Draft, not yet published
Caddy vs Nginx for a side project you're about to make real
7 July 2026· 4 min read · by Stackbastion
Your side project is about to have real users, and every deployment guide tells you to put a “reverse proxy” in front of it. Two names keep coming up: Caddy and Nginx. You just want to know which one to pick and why, without a religious war about it. Here’s a straight answer with the config for both.
What a reverse proxy even does
Before the comparison, the job. A reverse proxy sits between the internet and your app. It handles HTTPS (the padlock), routes requests to the right service, and can add things like compression and rate limits. Your app speaks plain HTTP on a private port; the proxy is the public, encrypted front door.
Both Caddy and Nginx do this well. The difference is almost entirely about HTTPS certificates and how much config you write.
Why the choice matters more than it looks
The single biggest chore in running a real app is HTTPS certificates. A certificate proves your site is who it says it is, and it expires every 90 days. Someone or something has to renew it, forever. This is where the two tools split hard.
Caddy gets and renews certificates automatically, out of the box, with no extra tools. Nginx does not; you bolt on a separate program (certbot) and a renewal timer, and you’re responsible for keeping that working. That’s the whole story in one sentence, but the config makes it concrete.

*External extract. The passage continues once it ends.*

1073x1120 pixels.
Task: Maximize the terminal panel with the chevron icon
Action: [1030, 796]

How to fix it: the same site, both ways
Say you want app.yourdomain.com to serve a Next.js app running on port 3000, over HTTPS.
Caddy
The entire config, HTTPS included:
app.yourdomain.com {
reverse_proxy localhost:3000
}
That’s it. Point your DNS at the server, start Caddy, and it fetches a Let’s Encrypt certificate and renews it for the life of the server. Adding gzip and a security header is two more lines:
app.yourdomain.com {
encode gzip
header Strict-Transport-Security "max-age=31536000"

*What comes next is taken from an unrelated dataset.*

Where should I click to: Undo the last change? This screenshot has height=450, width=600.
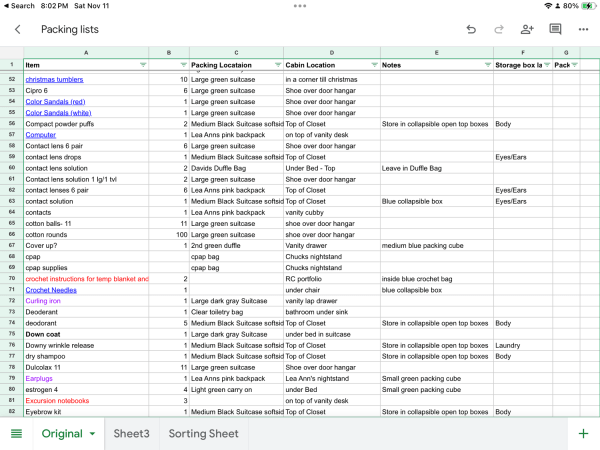[471, 30]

reverse_proxy localhost:3000
}
Nginx
The same result takes more moving parts. First the server block:
# /etc/nginx/sites-available/app
server {
listen 80;
server_name app.yourdomain.com;
location / {
proxy_pass http://localhost:3000;
proxy_set_header Host $host;
proxy_set_header X-Real-IP $remote_addr;
proxy_set_header X-Forwarded-For $proxy_add_x_forwarded_for;
proxy_set_header X-Forwarded-Proto $scheme;
}
}
Then, separately, you install certbot and let it rewrite the config to add HTTPS:
sudo apt install certbot python3-certbot-nginx
sudo certbot --nginx -d app.yourdomain.com
Certbot installs a renewal timer, which you should then verify actually works:
sudo certbot renew --dry-run
Note the extra proxy_set_header lines. Miss them and your app sees every visitor as coming from localhost, which breaks rate limiting, logging, and anything that cares about the real client IP. Caddy sets these for you.
The honest tradeoffs
Caddy wins on simplicity for small apps. Automatic HTTPS, sane defaults, and a config file you can read in one glance. For a solo founder taking a prototype live, this is the right default.

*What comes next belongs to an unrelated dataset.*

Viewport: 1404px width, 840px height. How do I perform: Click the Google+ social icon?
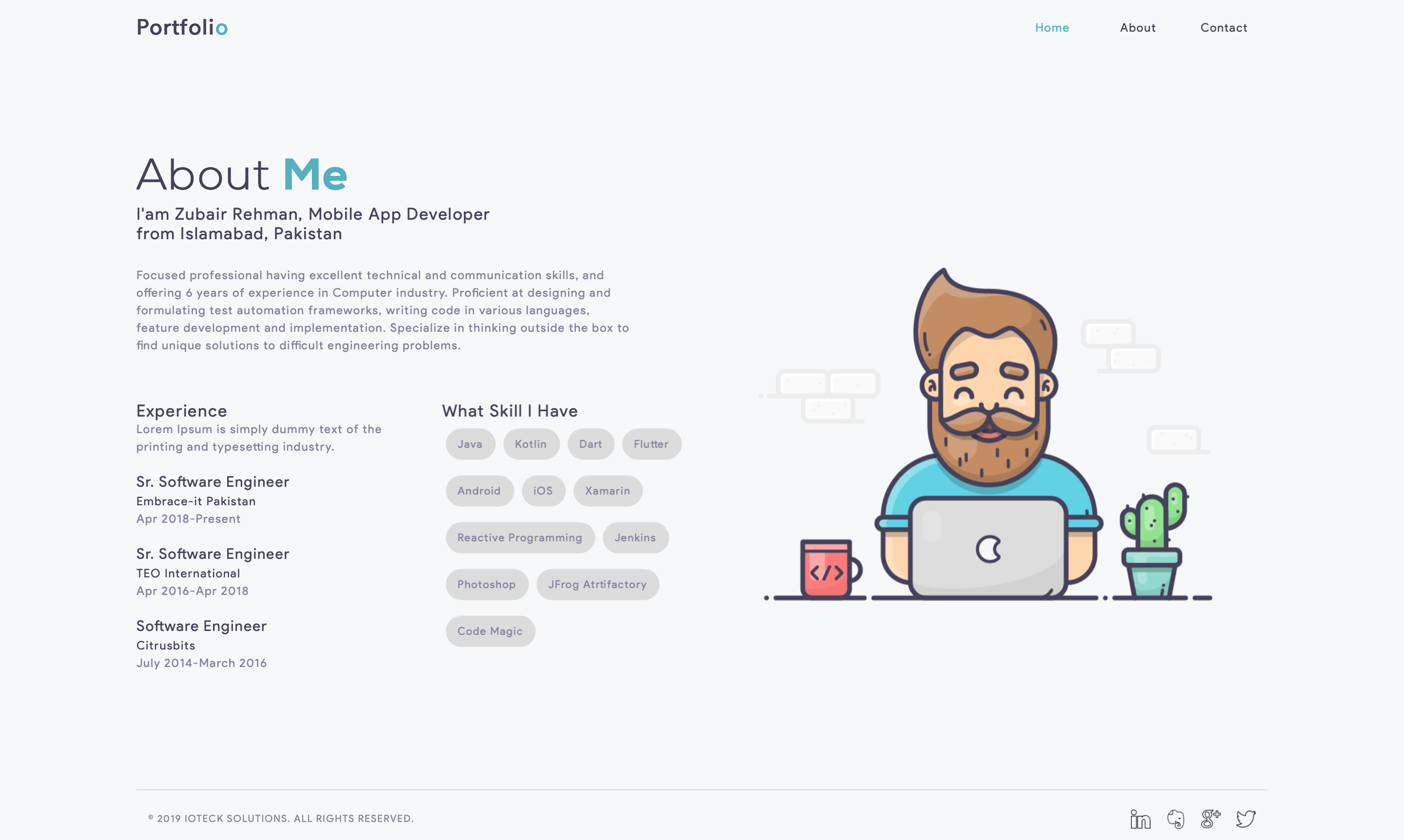coord(1211,817)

Nginx wins on ubiquity and fine control. It’s been the standard for 20 years, so every possible problem has a Stack Overflow answer, and at very high traffic or with unusual routing needs its performance tuning knobs go deeper. If you already know Nginx cold, there’s no reason to switch.
Where people get burned with Nginx on small projects is the certificate side: a renewal timer silently breaks, the certbot config drifts, and one morning the site is throwing certificate errors. That failure mode barely exists with Caddy.
Our take: for a side project going to production, use Caddy. It removes the exact chore most likely to take your site down, and the config is short enough that you’ll actually understand it. We use Caddy in our Hetzner and Docker Compose setups for this reason.
Or, we do it for you
Certificate renewal is the kind of thing that works until it doesn’t, usually while you’re asleep. We run the proxy layer for customers with monitoring on the certificate expiry itself. Book a free audit and we’ll check your HTTPS setup.
FAQ
Is Caddy slower than Nginx?
For a normal app, no difference you’ll ever notice. Nginx has an edge in synthetic benchmarks at extreme request rates, but a side project isn’t serving a million requests a second. Real traffic on either tool is bottlenecked by your app and database, not the proxy.
Can I switch from Nginx to Caddy later?
Yes, and it’s usually a downgrade in line count. The main thing to redo is any custom routing or header logic, since the syntax differs. For a simple reverse proxy, the Caddy version is a fraction of the Nginx config.
Do I still need certbot with Caddy?
No. That’s the point. Caddy has its own certificate management built in and talks to Let’s Encrypt directly. Installing certbot alongside Caddy just creates two things fighting over the same job.
What about apps that aren’t on the same server as the proxy?
Both handle it. In Caddy you change reverse_proxy localhost:3000 to the target’s address; in Nginx you change proxy_pass. Inside Docker Compose you use the service name, like reverse_proxy web:3000, which is exactly what our Compose example does.